The election is still a few months away, but it’s not too early to compare the two candidates. Here’s a breakdown of their stances on environmental issues.
Gov. Kim Reynolds
Reynolds’ campaign website does not give any indication of her stances on environmental issues. But, she has been the governor of Iowa since May 2017, when former Gov. Terry Branstad vacated the position, allowing then-Lt. Gov. Reynolds to assume the helm.
Looking at the past year of Reynolds’ leadership, she has signed two notable bills relating to the environment.
One, Senate File 2311, signed May 4, changed some laws surrounding utilities, and aimed to extend natural gas into rural areas and increase transparency for utility customers.
The Iowa Environmental Council criticized this bill, stating it “guts energy efficiency programs and allows municipal utilities to discriminate against solar energy customers.”

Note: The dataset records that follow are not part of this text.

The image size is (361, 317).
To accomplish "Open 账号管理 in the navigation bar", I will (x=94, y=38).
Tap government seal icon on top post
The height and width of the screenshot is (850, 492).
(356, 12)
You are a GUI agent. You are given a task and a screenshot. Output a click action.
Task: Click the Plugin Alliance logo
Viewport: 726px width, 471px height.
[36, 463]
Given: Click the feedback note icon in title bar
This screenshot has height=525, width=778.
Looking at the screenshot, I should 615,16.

Second, Reynolds signed Senate File 512 on Jan. 31, a $282 million allocation for improving Iowa’s water quality.
“This law is a significant step in the right direction and should ignite a continuing conversation as we work to make a positive impact on water quality in Iowa,” Reynolds said in a statement after she signed the bill.

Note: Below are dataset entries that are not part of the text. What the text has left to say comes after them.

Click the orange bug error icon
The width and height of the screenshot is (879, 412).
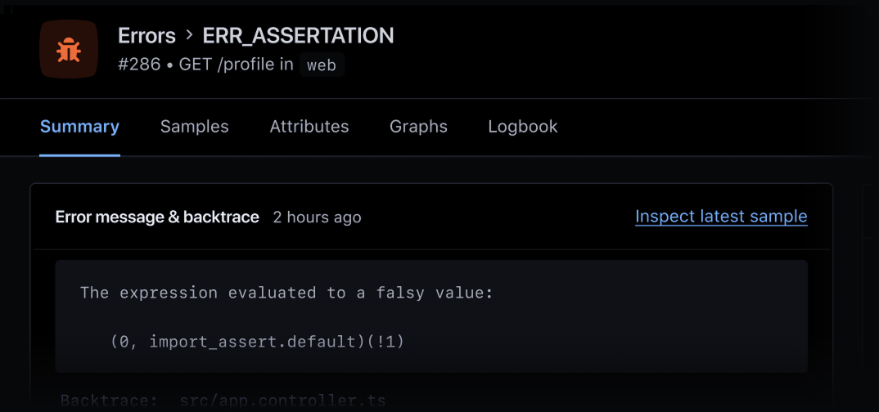pyautogui.click(x=69, y=49)
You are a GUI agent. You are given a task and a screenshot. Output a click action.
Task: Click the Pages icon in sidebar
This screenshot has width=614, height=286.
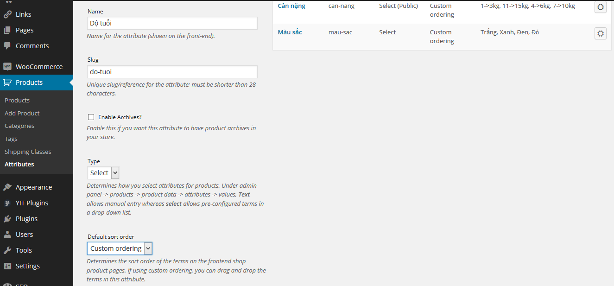coord(7,30)
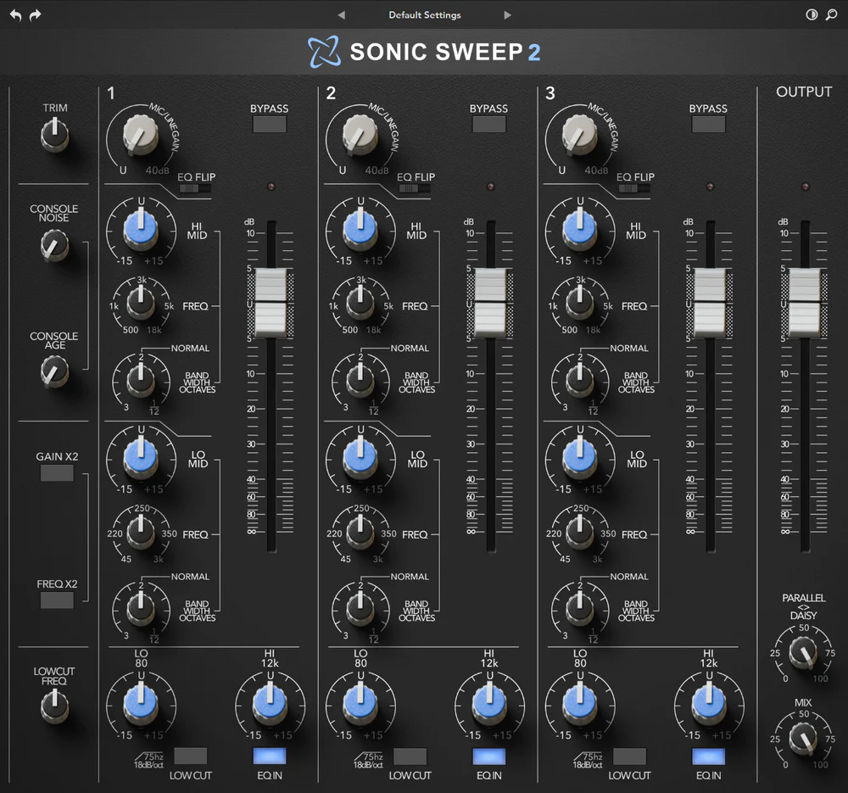The image size is (848, 793).
Task: Click the channel 2 dB fader handle
Action: point(489,301)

The Des Moines Register reported, however, that the funding was merely a “drop in the bucket” compared to the estimated $4 billion needed to make a difference in Iowa’s water quality.
The Iowa Environmental Council also condemned this bill for taking a “business as usual” approach and lacking the scientific basis and financial resources needed for substantial change.
Former Iowa Secretary of Agriculture Bill Northey, however, supported the bill. also issued a statement on SF 512, he said the funding will allow the Department of Agriculture to expand investment in locally led water quality projects in targeted watersheds, while also giving farmers and landowners statewide a chance to try practices focused on water quality.
“Passage of this long-term water quality funding bill with bipartisan support is a tremendous next step as we work to continue scaling up the water quality efforts underway statewide,” he said.
The Democratic nominee lists “environment” as one of his priorities on his campaign website. Though Hubbell has no political experience to evaluate his history of environmental policy support, his website touts his long-time advocacy for environmental issues, including supporting renewable energy initiatives while he was chairman of the Iowa Power Fund.
In an interview with Iowa Public Radio, Hubbell criticized Senate File 512 for lacking methods to monitor progress in water quality. He called for more transparent efforts to improve water quality so that Iowans can see progress being made.
“The taxpayers should be able to see whether they’re getting a return with less nutrients, less nitrates in the water, and the farmers are getting better soil, then let’s know that so taxpayers know their money is being well spent,” Hubbell said to IPR.